Yo intenté objetar la teoría de René Guénon sobre los «cadáveres psíquicos». Pero Serra no tenía la menor intención de escucharla. «Los espíritus existen. Ellos nos vigilan. Puedo decirte que durante una época sufrí incluso ciertos acosos». La habitación estaba casi a oscuras. Me imaginaba a Cristóbal, con el batín, esperando a medianoche las palabras de los desencarnados.

Cuando en 2012 murió Cristóbal, no quise ir ni al funeral ni a los actos oficiales. Poco después, me acerqué al cementerio de Andratx. Reconocí de inmediato su nicho, todavía sin lápida. Blanco, inescrito. Sentí algo muy extraño allí, en aquella soledad rodeada de pinos. Me pregunté dónde estaba Cristóbal. Me parecía imposible que una presencia tan viva como la suya pudiera quedar reducida al recuerdo. Y menos todavía al gramófono siniestro del Más Allá.

Recordé la gran frase de Maeterlinck: “El gran secreto es que todo es secreto”.

Juan Bonet

Otra personalidad muy querida es la de Juan Bonet. A veces, al escribir mis notas con una pluma Parker negra, elegante y pesadota, diría que mi letra se parece a la suya. No sería extraño, ya que heredé esa pluma de él. Continuidad de periodista y escritor.

A Juan Bonet le conocí de mayor. Tenía algo de duende simpático. Unas cejas muy pobladas, el bigote crespo, pelo muy blanco algo ensortijado. Hablaba cachazudamente y era agradable con todo el mundo. De él aprendí una forma periodística hoy pasada de moda. Amable, que hacía caso a la gente fuera quien fuera, nada pretenciosa, suave, poética. El cronista ciudadano que procura reconciliar al lector con el mundo que le rodea.

Era una persona muy culta, y le admiraba porque fue amigo de Gómez de la Serna y conoció a Georges Brassens. Paseaba siempre con un palo de regaliz en la boca. Pero cuando íbamos a un pub a tomar un café y no se sentía contemplado, rebuscaba en el forro de su chaqueta. Sacaba un cigarrillo clandestino. Me guiñaba el ojo y lo fumaba con auténtica delectación.

Sacaba un cigarrillo clandestino. Me guiñaba el ojo y lo fumaba con auténtica delectación

Dibujaba unos cuadros de tipo naíf muy entrañables, y se sentía tan escritor como periodista y artista. Algo que fue un ejemplo para mis momentos de vacilación profesional. Cuando me daba cuenta de que el mero periodismo no me colmaba. Juan también se preocupaba por las cosas que hacías. Te daba su opinión. Te alentaba. Un verdadero maestro.
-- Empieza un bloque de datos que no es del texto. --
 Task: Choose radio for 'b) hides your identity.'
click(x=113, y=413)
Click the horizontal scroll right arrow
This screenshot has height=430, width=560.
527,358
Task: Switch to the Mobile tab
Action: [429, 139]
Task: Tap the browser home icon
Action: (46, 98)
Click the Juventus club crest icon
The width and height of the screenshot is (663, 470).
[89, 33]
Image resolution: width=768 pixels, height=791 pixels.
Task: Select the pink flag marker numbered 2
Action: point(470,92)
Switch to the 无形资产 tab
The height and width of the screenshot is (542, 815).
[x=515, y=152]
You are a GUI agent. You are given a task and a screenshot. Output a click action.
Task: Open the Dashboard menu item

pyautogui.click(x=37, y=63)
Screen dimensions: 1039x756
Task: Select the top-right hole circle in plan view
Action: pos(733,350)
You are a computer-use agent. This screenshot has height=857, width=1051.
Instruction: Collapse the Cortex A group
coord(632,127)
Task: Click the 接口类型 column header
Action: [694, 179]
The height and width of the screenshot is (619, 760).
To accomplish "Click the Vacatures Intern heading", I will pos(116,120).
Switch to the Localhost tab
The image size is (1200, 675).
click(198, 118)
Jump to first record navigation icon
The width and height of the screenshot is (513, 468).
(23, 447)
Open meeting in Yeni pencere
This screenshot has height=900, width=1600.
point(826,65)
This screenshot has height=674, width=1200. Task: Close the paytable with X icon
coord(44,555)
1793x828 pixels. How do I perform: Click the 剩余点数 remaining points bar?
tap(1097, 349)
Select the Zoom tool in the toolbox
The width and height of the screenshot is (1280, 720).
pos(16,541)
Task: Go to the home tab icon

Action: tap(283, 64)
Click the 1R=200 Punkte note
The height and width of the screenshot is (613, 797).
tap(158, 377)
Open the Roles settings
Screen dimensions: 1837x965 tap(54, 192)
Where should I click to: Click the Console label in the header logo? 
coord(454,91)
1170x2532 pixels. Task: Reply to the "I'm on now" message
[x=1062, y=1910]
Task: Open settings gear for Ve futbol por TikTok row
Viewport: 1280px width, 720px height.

Llegué a tenerle un gran afecto, y cuando estaba ya muy viejecito logré poner en marcha la edición de un libro resumen sobre su figura y su obra. Un alegato que habría de rescatarle del olvido injusto que sufría. Él insistió una y otra vez en que tuviese el extraño título de: “Álbum de cuentos y encuentros”. Por desgracia, sólo vio las pruebas. Cuando el libro se presentó, en 1991, había fallecido hacía muy poco.

En 2011, cuando trabajaba en el inventario patrimonial del cementerio de Palma, encontré su tumba. Me situé frente a la losa con gesto de respeto. Aquella mañana, nada más situarme frente a su sepultura, en mi interior se organizaron todos sus signos. Le vi con su regaliz, su jersey de cuello de cisne, su color de piel con manchas rosadas, su cabellera. Juan estaba allí, frente a mí, y se reía moviendo la cabeza. Luego, con aquella sorna tan propia, me repetía: «Ya verás, ya verás…»

Como si me esperase una gran sorpresa vital.

Unos años más tarde comprendí que el maestro tuvo razón.